■ **Your instructions**:
Please rewrite every one of the entries below, renaming "Screen dimensions" to "Screen size" wherever it appears and leaving everything else unchanged.

[Word and element locating data]
■ ■ ■ ■ ■

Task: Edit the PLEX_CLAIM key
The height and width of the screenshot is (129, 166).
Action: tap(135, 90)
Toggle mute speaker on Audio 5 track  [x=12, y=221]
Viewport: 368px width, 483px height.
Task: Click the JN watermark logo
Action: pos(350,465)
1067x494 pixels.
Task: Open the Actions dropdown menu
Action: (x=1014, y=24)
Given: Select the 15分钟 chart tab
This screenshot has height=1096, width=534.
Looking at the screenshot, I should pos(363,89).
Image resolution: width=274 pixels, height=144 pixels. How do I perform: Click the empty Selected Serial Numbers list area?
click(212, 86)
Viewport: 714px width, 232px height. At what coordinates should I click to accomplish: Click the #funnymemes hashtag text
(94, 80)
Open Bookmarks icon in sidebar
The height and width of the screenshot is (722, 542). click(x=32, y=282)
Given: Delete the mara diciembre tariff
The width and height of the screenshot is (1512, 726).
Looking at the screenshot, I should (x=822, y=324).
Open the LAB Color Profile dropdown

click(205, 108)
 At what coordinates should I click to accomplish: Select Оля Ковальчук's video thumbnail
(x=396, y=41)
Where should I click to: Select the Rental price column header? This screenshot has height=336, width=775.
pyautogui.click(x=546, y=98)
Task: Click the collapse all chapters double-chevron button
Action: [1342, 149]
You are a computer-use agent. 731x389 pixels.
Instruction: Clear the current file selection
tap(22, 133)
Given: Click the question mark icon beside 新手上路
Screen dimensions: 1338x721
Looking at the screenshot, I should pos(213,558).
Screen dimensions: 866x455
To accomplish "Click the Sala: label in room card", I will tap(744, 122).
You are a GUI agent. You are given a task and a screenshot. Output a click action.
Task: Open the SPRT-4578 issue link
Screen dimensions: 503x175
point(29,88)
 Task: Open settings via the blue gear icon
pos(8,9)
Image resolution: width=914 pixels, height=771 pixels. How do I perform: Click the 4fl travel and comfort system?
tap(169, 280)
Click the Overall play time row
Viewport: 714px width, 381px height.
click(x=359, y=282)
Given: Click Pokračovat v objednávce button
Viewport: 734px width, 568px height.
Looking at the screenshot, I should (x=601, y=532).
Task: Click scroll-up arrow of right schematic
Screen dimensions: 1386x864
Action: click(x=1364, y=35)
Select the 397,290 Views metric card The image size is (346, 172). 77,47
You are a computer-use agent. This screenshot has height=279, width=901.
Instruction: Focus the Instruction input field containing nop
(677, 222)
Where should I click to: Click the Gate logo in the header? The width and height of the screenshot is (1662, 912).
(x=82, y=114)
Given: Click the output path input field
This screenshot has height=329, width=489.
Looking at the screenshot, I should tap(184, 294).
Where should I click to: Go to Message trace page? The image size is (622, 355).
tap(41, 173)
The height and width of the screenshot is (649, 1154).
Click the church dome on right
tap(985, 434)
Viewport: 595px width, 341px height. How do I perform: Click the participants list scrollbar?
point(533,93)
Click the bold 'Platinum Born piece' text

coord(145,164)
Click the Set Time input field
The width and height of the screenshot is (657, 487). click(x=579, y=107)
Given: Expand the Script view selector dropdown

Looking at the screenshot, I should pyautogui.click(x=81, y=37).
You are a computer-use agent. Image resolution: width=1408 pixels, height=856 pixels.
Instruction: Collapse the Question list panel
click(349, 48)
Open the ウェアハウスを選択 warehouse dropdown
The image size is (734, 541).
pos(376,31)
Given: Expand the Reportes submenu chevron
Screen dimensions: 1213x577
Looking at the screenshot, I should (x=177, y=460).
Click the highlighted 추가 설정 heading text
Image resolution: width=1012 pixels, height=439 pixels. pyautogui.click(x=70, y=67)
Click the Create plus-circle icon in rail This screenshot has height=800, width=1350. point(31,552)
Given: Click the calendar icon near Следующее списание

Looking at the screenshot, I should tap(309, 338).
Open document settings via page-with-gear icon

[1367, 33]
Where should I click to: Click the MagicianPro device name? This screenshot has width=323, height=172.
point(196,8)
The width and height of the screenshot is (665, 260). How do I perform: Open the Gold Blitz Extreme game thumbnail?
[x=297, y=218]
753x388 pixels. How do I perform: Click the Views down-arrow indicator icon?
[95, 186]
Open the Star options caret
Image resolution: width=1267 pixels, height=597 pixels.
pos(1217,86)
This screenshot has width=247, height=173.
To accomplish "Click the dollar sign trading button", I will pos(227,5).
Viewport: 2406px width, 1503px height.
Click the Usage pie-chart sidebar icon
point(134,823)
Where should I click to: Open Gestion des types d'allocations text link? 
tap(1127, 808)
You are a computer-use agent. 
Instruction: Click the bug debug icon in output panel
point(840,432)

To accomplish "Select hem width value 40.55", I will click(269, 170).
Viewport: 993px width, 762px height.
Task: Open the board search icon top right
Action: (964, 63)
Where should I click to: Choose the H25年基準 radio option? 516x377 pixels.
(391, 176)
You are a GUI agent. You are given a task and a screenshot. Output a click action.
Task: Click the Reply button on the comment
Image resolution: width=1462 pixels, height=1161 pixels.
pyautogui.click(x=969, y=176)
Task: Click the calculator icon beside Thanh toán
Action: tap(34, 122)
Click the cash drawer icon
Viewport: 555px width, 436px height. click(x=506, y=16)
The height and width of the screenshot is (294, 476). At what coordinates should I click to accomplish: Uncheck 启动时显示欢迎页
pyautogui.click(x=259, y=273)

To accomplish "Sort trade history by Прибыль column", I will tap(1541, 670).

■ ■ ■ ■ ■

■ **Solved problem**:
Task: Edit the PLEX_CLAIM key
The height and width of the screenshot is (129, 166).
Action: tap(135, 90)
Toggle mute speaker on Audio 5 track  [x=12, y=221]
Viewport: 368px width, 483px height.
Task: Click the JN watermark logo
Action: pos(350,465)
1067x494 pixels.
Task: Open the Actions dropdown menu
Action: (x=1014, y=24)
Given: Select the 15分钟 chart tab
This screenshot has height=1096, width=534.
Looking at the screenshot, I should pos(363,89).
Image resolution: width=274 pixels, height=144 pixels. How do I perform: Click the empty Selected Serial Numbers list area?
click(212, 86)
Viewport: 714px width, 232px height. At what coordinates should I click to accomplish: Click the #funnymemes hashtag text
(94, 80)
Open Bookmarks icon in sidebar
The height and width of the screenshot is (722, 542). click(x=32, y=282)
Given: Delete the mara diciembre tariff
The width and height of the screenshot is (1512, 726).
Looking at the screenshot, I should (x=822, y=324).
Open the LAB Color Profile dropdown

click(205, 108)
 At what coordinates should I click to accomplish: Select Оля Ковальчук's video thumbnail
(x=396, y=41)
Where should I click to: Select the Rental price column header? This screenshot has height=336, width=775.
pyautogui.click(x=546, y=98)
Task: Click the collapse all chapters double-chevron button
Action: [1342, 149]
You are a computer-use agent. 731x389 pixels.
Instruction: Clear the current file selection
tap(22, 133)
Given: Click the question mark icon beside 新手上路
Screen size: 1338x721
Looking at the screenshot, I should pos(213,558).
Screen size: 866x455
To accomplish "Click the Sala: label in room card", I will tap(744, 122).
You are a GUI agent. You are given a task and a screenshot. Output a click action.
Task: Open the SPRT-4578 issue link
Screen size: 503x175
point(29,88)
 Task: Open settings via the blue gear icon
pos(8,9)
Image resolution: width=914 pixels, height=771 pixels. How do I perform: Click the 4fl travel and comfort system?
tap(169, 280)
Click the Overall play time row
Viewport: 714px width, 381px height.
click(x=359, y=282)
Given: Click Pokračovat v objednávce button
Viewport: 734px width, 568px height.
Looking at the screenshot, I should (x=601, y=532).
Task: Click scroll-up arrow of right schematic
Screen size: 1386x864
Action: click(x=1364, y=35)
Select the 397,290 Views metric card The image size is (346, 172). 77,47
You are a computer-use agent. This screenshot has height=279, width=901.
Instruction: Focus the Instruction input field containing nop
(677, 222)
Where should I click to: Click the Gate logo in the header? The width and height of the screenshot is (1662, 912).
(x=82, y=114)
Given: Click the output path input field
This screenshot has height=329, width=489.
Looking at the screenshot, I should tap(184, 294).
Where should I click to: Go to Message trace page? The image size is (622, 355).
tap(41, 173)
The height and width of the screenshot is (649, 1154).
Click the church dome on right
tap(985, 434)
Viewport: 595px width, 341px height. How do I perform: Click the participants list scrollbar?
point(533,93)
Click the bold 'Platinum Born piece' text

coord(145,164)
Click the Set Time input field
The width and height of the screenshot is (657, 487). click(x=579, y=107)
Given: Expand the Script view selector dropdown

Looking at the screenshot, I should pyautogui.click(x=81, y=37).
You are a computer-use agent. Image resolution: width=1408 pixels, height=856 pixels.
Instruction: Collapse the Question list panel
click(349, 48)
Open the ウェアハウスを選択 warehouse dropdown
The image size is (734, 541).
pos(376,31)
Given: Expand the Reportes submenu chevron
Screen size: 1213x577
Looking at the screenshot, I should (x=177, y=460).
Click the highlighted 추가 설정 heading text
Image resolution: width=1012 pixels, height=439 pixels. pyautogui.click(x=70, y=67)
Click the Create plus-circle icon in rail This screenshot has height=800, width=1350. point(31,552)
Given: Click the calendar icon near Следующее списание

Looking at the screenshot, I should tap(309, 338).
Open document settings via page-with-gear icon

[1367, 33]
Where should I click to: Click the MagicianPro device name? This screenshot has width=323, height=172.
point(196,8)
The width and height of the screenshot is (665, 260). How do I perform: Open the Gold Blitz Extreme game thumbnail?
[x=297, y=218]
753x388 pixels. How do I perform: Click the Views down-arrow indicator icon?
[95, 186]
Open the Star options caret
Image resolution: width=1267 pixels, height=597 pixels.
pos(1217,86)
This screenshot has width=247, height=173.
To accomplish "Click the dollar sign trading button", I will pos(227,5).
Viewport: 2406px width, 1503px height.
Click the Usage pie-chart sidebar icon
point(134,823)
Where should I click to: Open Gestion des types d'allocations text link? 
tap(1127, 808)
You are a computer-use agent. 
Instruction: Click the bug debug icon in output panel
point(840,432)

To accomplish "Select hem width value 40.55", I will click(269, 170).
Viewport: 993px width, 762px height.
Task: Open the board search icon top right
Action: (964, 63)
Where should I click to: Choose the H25年基準 radio option? 516x377 pixels.
(391, 176)
You are a GUI agent. You are given a task and a screenshot. Output a click action.
Task: Click the Reply button on the comment
Image resolution: width=1462 pixels, height=1161 pixels.
pyautogui.click(x=969, y=176)
Task: Click the calculator icon beside Thanh toán
Action: tap(34, 122)
Click the cash drawer icon
Viewport: 555px width, 436px height. click(x=506, y=16)
The height and width of the screenshot is (294, 476). At what coordinates should I click to accomplish: Uncheck 启动时显示欢迎页
pyautogui.click(x=259, y=273)

To accomplish "Sort trade history by Прибыль column", I will tap(1541, 670).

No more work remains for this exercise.